SL0101 was the first identified RSK inhibitor[12]. Although numerous analogs of SL0101 have been designed and have exerted negative effects on breast cancer cell growth[86], these analogs have been reported to possibly promote cell invasion in non-small cell lung cancer (NSCLC)[44]; these inhibitors include SL0101 5a-carbasugar analogs[87], C6″-substituted 5a-carbasugar analogs[88], C-4″ carbamate, and a C-6″ n-Pr substituted cyclitol analog[89]. Moreover, there have been observations of compound instability and low activity in vivo[76].

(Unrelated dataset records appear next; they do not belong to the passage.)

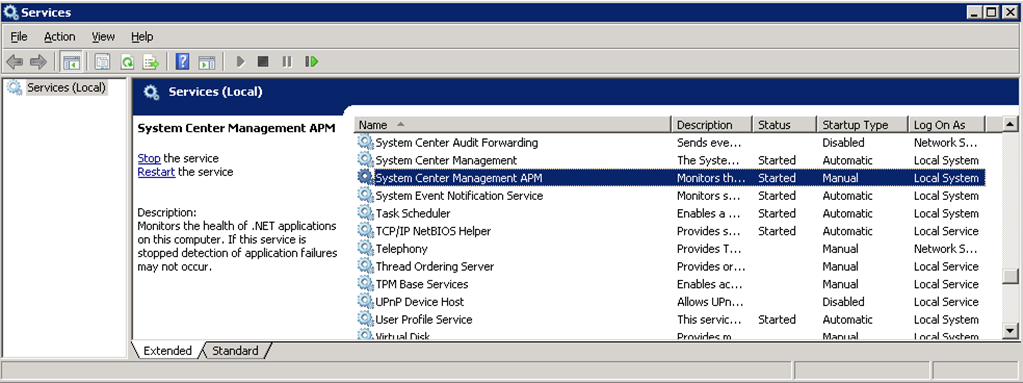Click the Export List toolbar icon
Image resolution: width=1023 pixels, height=383 pixels.
point(152,62)
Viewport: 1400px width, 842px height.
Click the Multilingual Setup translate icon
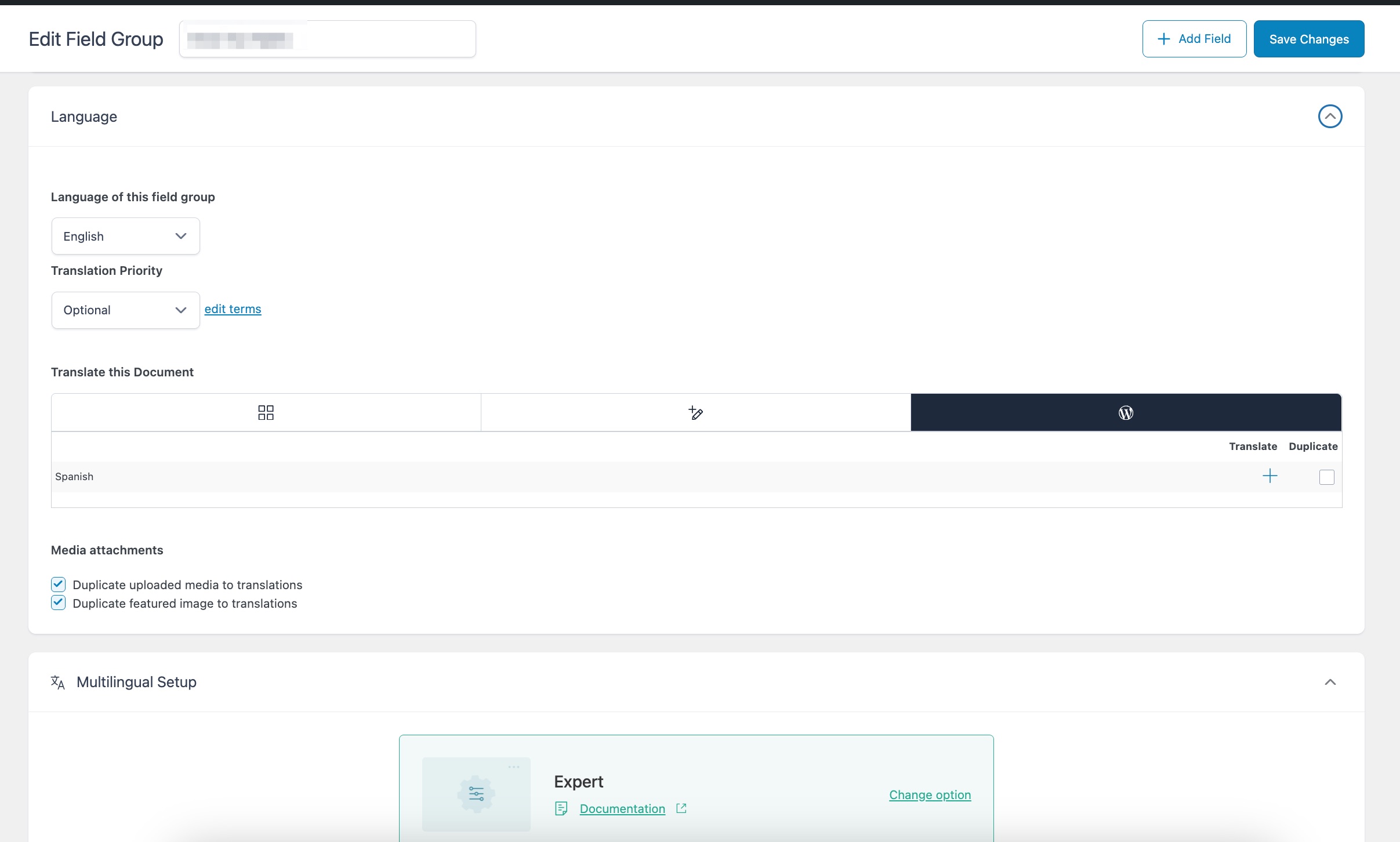coord(57,682)

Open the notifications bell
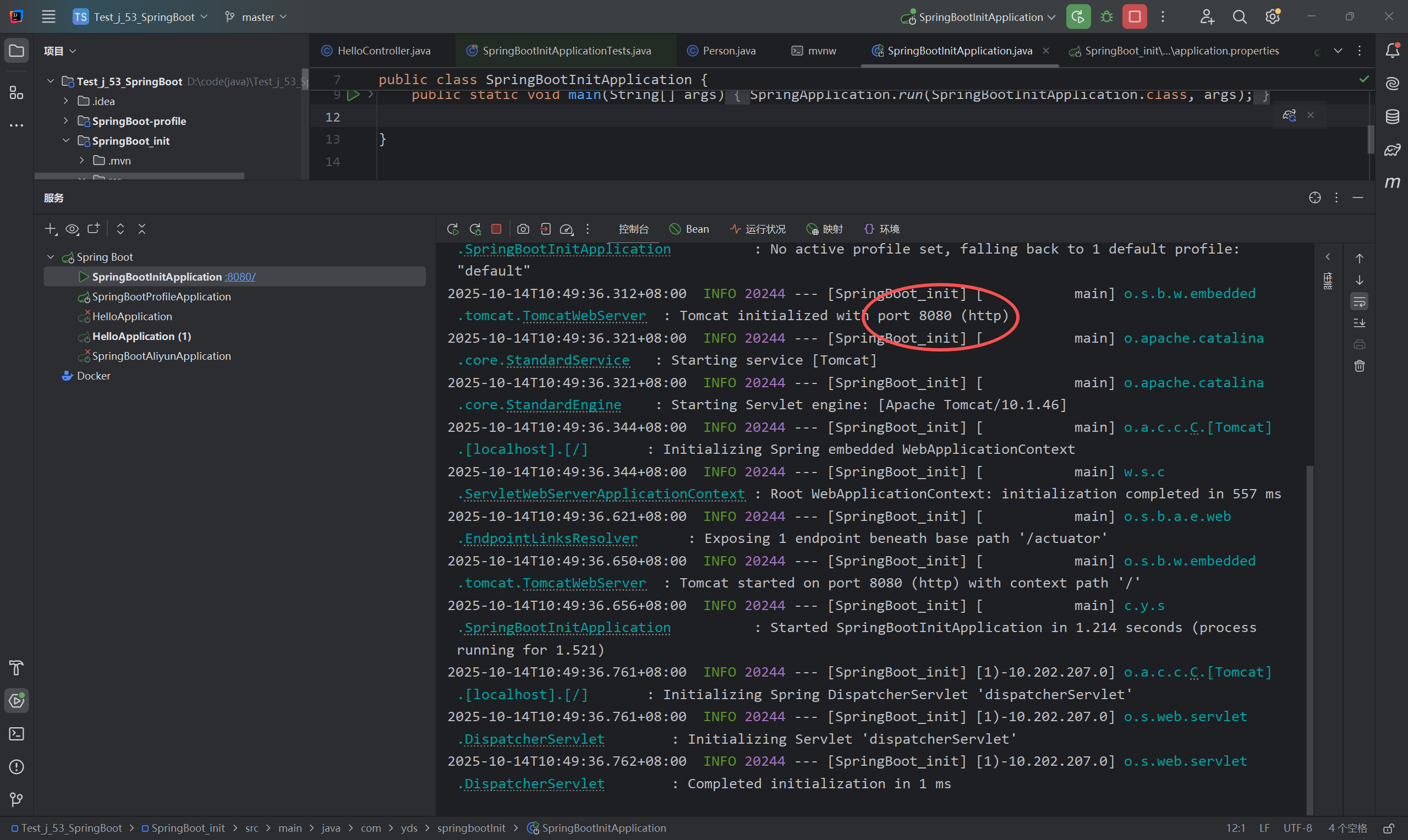(x=1393, y=51)
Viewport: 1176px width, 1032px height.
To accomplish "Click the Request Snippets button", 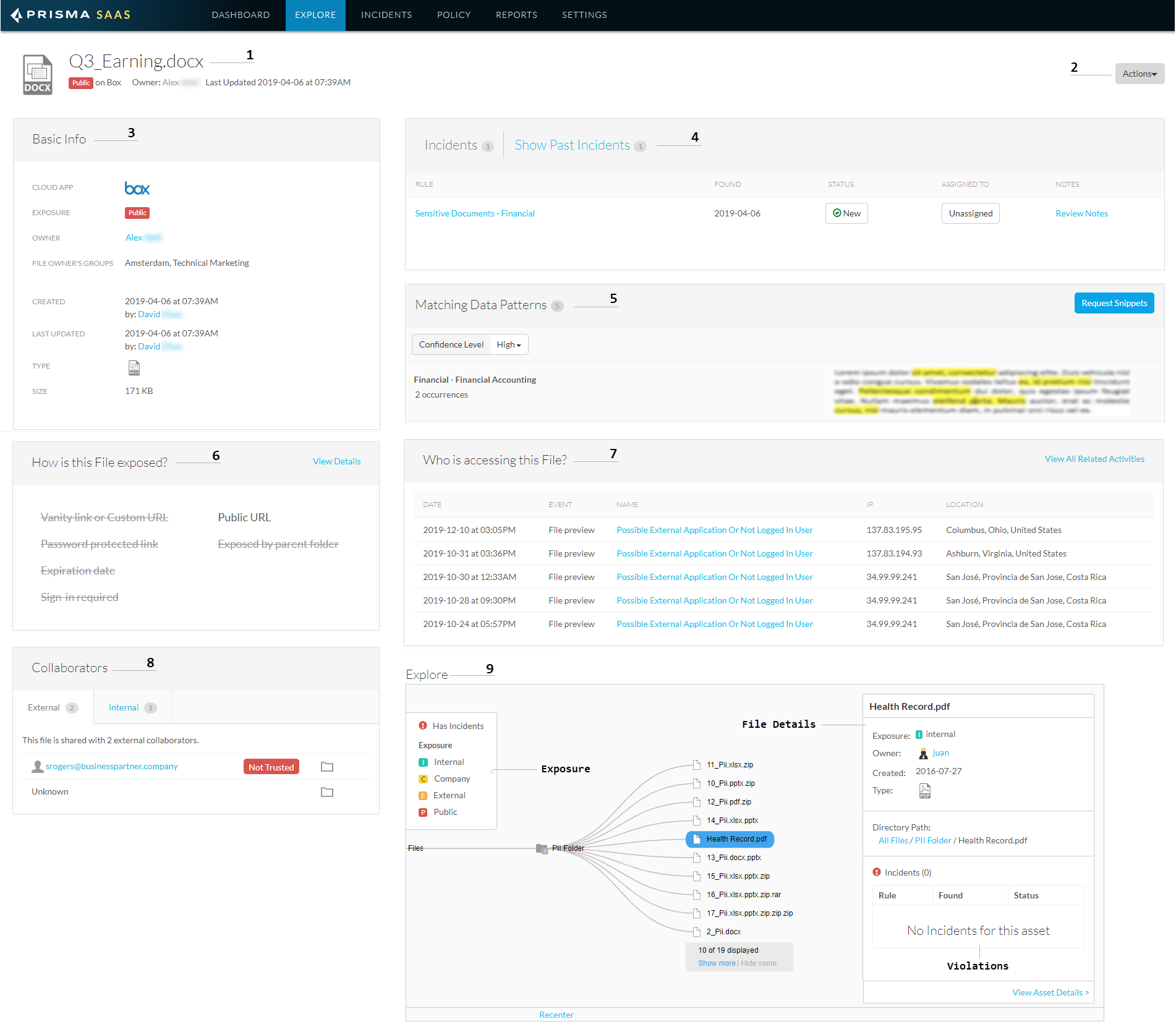I will pos(1114,303).

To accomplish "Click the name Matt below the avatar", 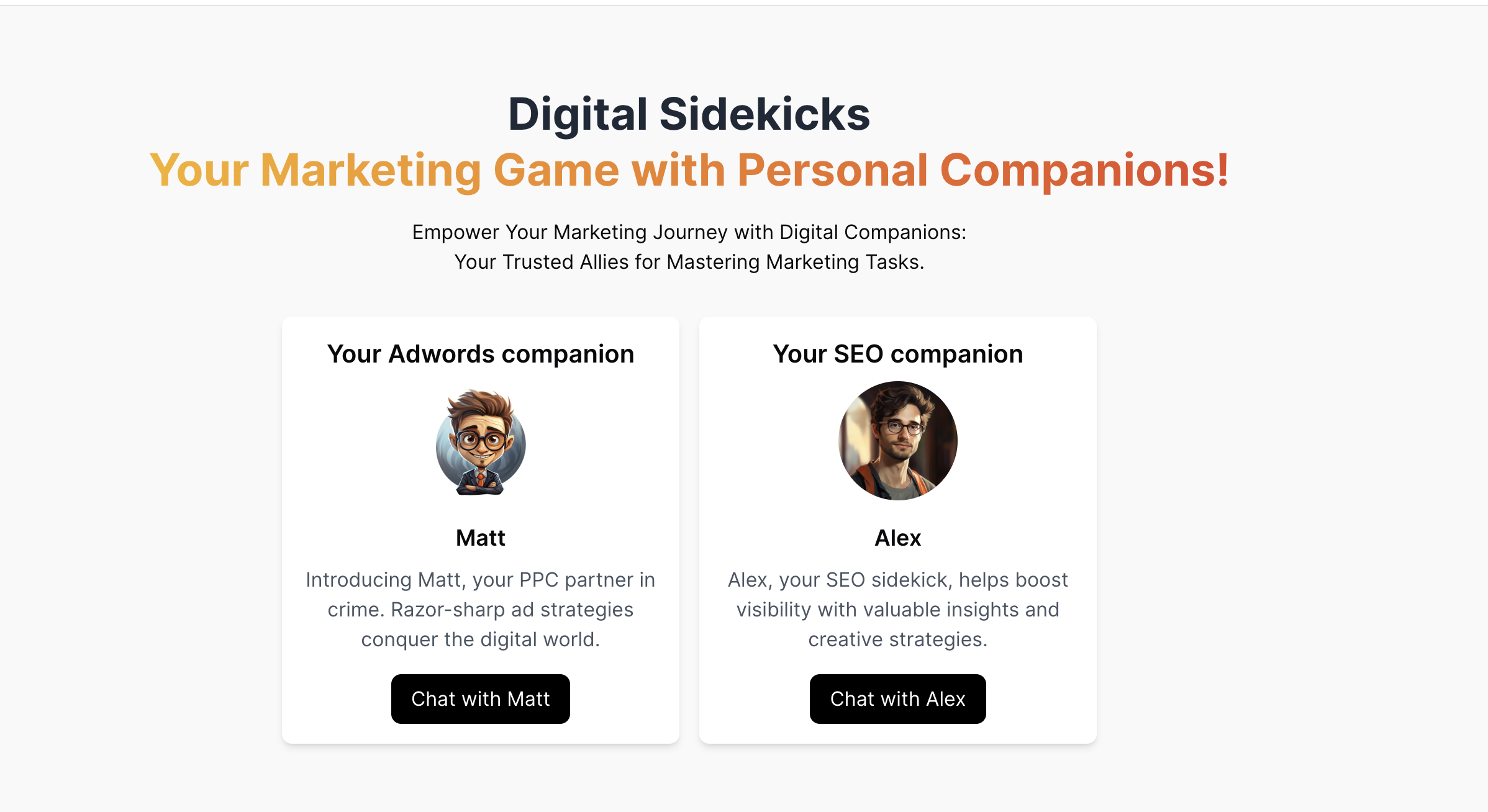I will click(480, 538).
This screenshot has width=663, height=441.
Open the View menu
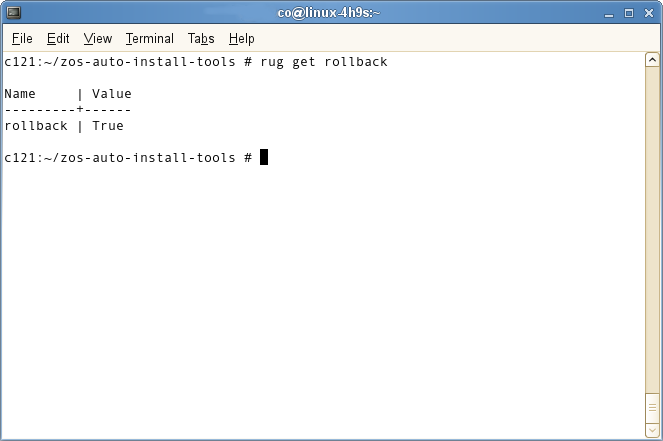click(x=98, y=39)
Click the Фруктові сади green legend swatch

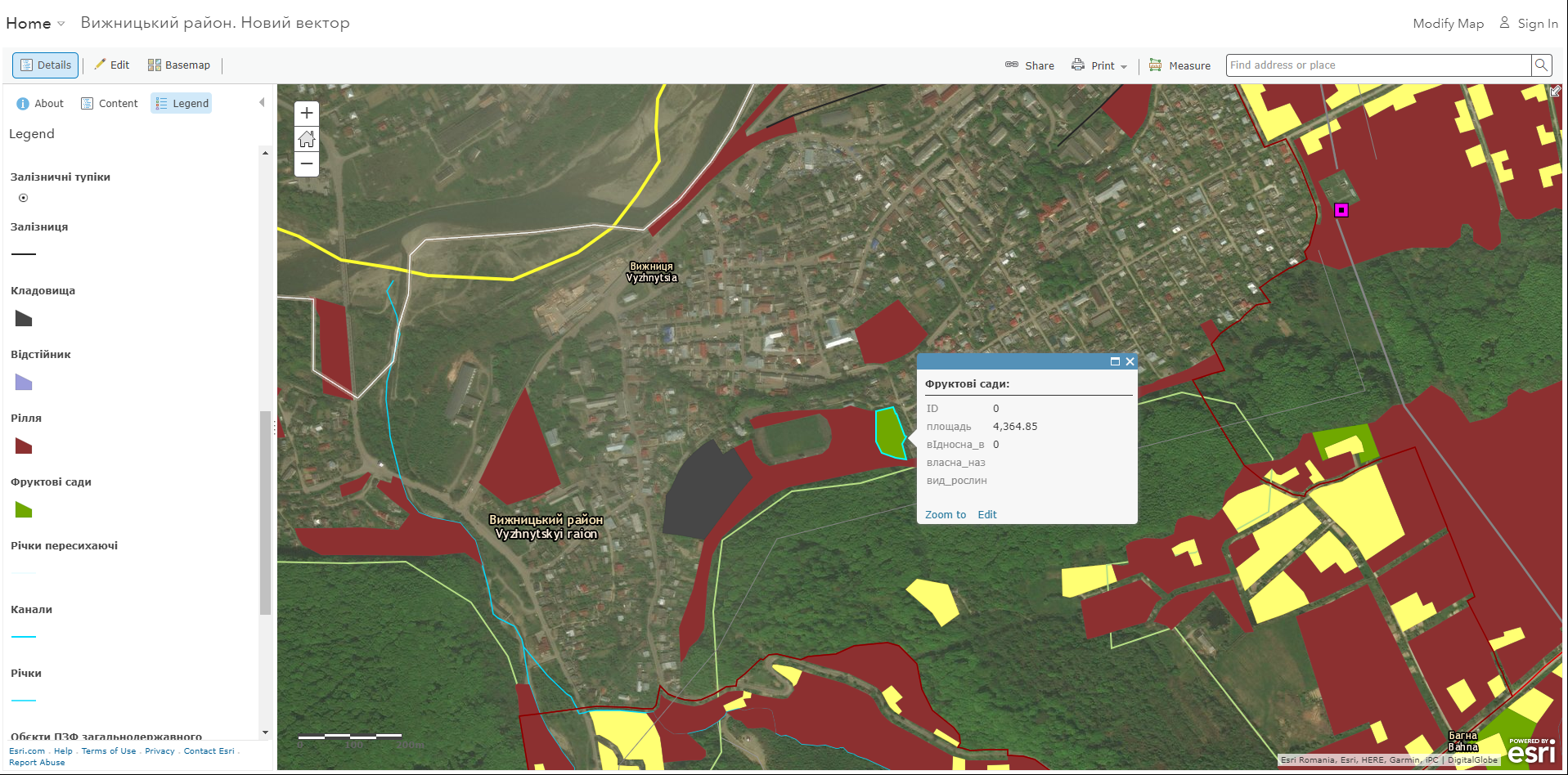pyautogui.click(x=23, y=509)
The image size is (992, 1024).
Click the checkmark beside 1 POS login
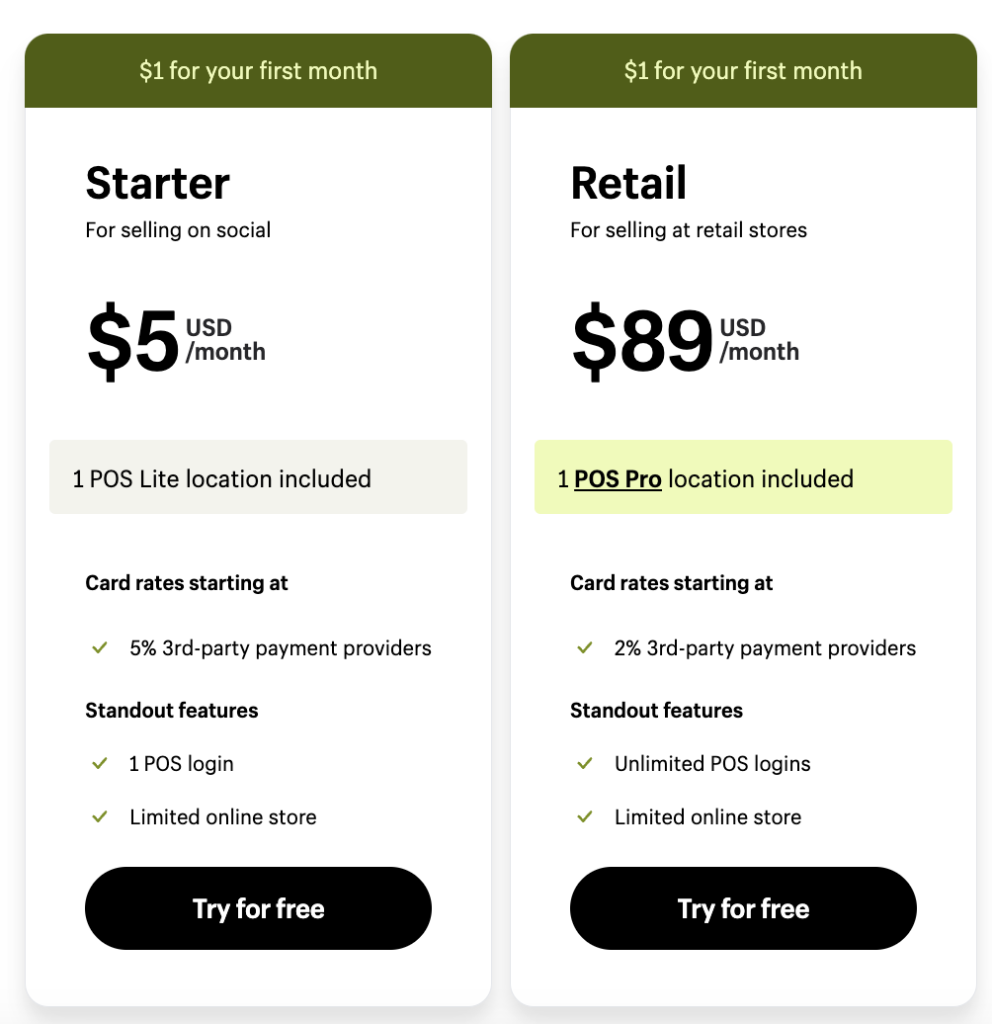point(99,763)
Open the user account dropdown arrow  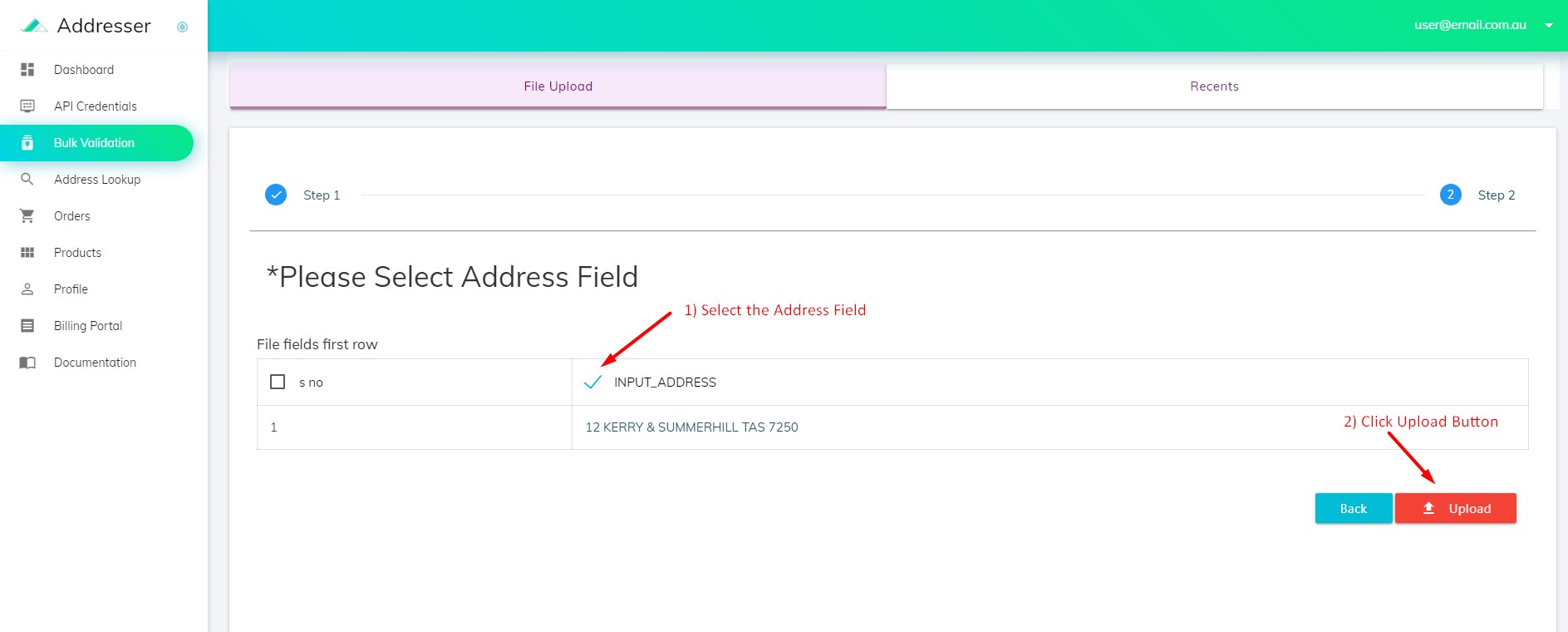pyautogui.click(x=1549, y=26)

BI-D1870 is a comprehensive RSK inhibitor and exhibits particularly potent inhibition of activated RSK3 and RSK4[77]. By exploiting structural differences in the NTKD between RSK isoforms, isoform-selective RSK inhibitors can be designed. For example, exposure of A549 lung adenocarcinoma cells to BI-D1870 led to decreased RSK1 protein expression, which was negatively associated with cell migration and proliferation[90]. Nevertheless, BI-D1870 shows irreparable drawbacks, including high clearance, poor drug stability, and a short plasma half-life[78].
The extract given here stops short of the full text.